Researcher Feature: Dr. Brittany Shoots-Reinhard, Ohio State University

July 18, 2024

We recently reached out to Dr. Brittany Shoots-Reinhard, assistant professor of psychology at Ohio State University, to chat about her research on decision-making and her enthusiasm for Decision Education. Dr. Shoots-Reinhard took part in our Decision Education Research Collaborative, which brings together an interdisciplinary group of researchers with a shared interest in Decision Education.

The Alliance is proud to support researchers as they engage with Decision Education and work on improving decision-making for children and adolescents.

Please introduce yourself, your education and research background, and how you became involved with the Research Collaborative and the Alliance.

I have a Ph.D. in social psychology from Ohio State University. I studied attitudes and persuasion and decision-making as a graduate student. I currently have two main streams of research. First, I’m interested in how people process information (e.g., numeric information, persuasive messages, graphs) and how that information influences their beliefs, opinions, and behavior. In addition to varying the information, I’m also interested in how prior beliefs and opinions (e.g., political ideology) and cognitive ability (e.g., numeric ability) influence information processing via accuracy and directional motivation.

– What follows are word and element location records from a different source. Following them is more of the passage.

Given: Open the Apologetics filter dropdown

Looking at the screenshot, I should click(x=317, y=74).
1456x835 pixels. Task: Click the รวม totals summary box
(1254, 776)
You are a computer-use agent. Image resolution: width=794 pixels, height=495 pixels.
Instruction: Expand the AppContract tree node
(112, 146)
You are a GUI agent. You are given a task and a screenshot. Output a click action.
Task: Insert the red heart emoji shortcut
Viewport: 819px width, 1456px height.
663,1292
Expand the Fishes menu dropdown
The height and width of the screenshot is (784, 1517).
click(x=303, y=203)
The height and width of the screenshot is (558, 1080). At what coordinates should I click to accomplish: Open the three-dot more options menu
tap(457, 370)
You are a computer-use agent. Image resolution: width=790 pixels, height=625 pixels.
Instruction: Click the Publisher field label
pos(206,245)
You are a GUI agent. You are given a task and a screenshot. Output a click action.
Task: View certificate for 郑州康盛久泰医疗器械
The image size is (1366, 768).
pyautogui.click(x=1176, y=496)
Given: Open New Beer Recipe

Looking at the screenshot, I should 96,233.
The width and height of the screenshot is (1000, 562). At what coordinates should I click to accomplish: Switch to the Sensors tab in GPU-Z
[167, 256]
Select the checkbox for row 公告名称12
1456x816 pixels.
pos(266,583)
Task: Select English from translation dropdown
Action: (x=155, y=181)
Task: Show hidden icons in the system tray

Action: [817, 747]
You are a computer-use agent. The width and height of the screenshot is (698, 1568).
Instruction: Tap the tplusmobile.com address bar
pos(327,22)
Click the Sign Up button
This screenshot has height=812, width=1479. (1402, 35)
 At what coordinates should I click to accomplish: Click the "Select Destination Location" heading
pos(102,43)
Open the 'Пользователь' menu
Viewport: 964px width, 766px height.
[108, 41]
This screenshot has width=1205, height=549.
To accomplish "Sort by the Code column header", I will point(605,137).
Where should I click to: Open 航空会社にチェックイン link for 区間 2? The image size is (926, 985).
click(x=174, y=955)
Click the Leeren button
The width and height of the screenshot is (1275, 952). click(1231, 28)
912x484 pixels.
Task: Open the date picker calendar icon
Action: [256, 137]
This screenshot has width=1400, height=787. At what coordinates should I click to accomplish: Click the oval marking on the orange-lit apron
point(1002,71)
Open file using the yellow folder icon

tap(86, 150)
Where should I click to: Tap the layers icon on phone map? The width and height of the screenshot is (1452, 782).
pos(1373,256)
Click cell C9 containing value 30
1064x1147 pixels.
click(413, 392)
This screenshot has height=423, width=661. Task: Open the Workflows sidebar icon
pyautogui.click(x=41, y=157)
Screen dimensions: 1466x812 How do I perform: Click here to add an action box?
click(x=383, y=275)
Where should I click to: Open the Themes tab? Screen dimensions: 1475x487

Second, I’m interested in how cognitive abilities, such as numeracy, and people’s perceptions of their abilities, such as numeric self-efficacy, influence their decisions and life outcomes. These research interests align very well with the Alliance and its focus on cognitive abilities and decision outcomes, so I was excited to join the Research Collaborative.

What research are you working on right now? What are you hopeful that your research will do?

I’m currently working on investigating the interplay between prior beliefs and ability and how they influence motivated reasoning. We’re seeing that verbal ability is related to directionally motivated reasoning (e.g., political polarization in judgments and opinions) and that numeric ability is related to accuracy (e.g., lower risk perceptions, greater judgmental accuracy). We’re hoping that this can help us better understand when and for whom polarization is occurring and ultimately reduce it through better, more targeted interventions. In the second line of work, we’re interested in a heuristic effect of numeric self-efficacy that may cause people to disengage from numeric tasks and make worse judgments. We’re also hoping to identify how mismatches in numeracy and numeric self-efficacy occur and whether calibrating self-efficacy to numeracy can improve life outcomes.

What do you find engaging and exciting about Decision Education and its applicability? How do you think it will impact students’ skill development? 

My collaborators and I have shown how much thinking probabilistically matters for academic and life outcomes, yet we [the educational system] focus on other types of math skills and neglect probabilistic thinking. I think this is detrimental for students, and Decision Education’s goals will increase the numeracy of high school graduates, increasing the financial and physical health of the population as a whole. In addition, I think that some of the skills that Decision Education teaches to encourage open-minded thinking may be precisely the interventions needed to shift people from directional to accuracy motivations when processing information. Most of our work has been done on adults, so it will be exciting to test our expectation that these interventions have more “bang for their buck” if introduced earlier in development.

“My collaborators and I have shown how much thinking probabilistically matters for academic and life outcomes, yet we [the educational system] focus on other types of math skills and neglect probabilistic thinking.”

What impact on society do you think there will be when the Alliance succeeds in its mission to bring Decision Education into schools so that it’s part of every student’s learning experience?

My own research has documented many positive effects of numeric ability for decision-making, health, financial, and academic outcomes, so I have no doubt that increasing young people’s ability to think probabilistically will help them make better, more accurate decisions, which will translate into a society with better financial, health, and academic outcomes.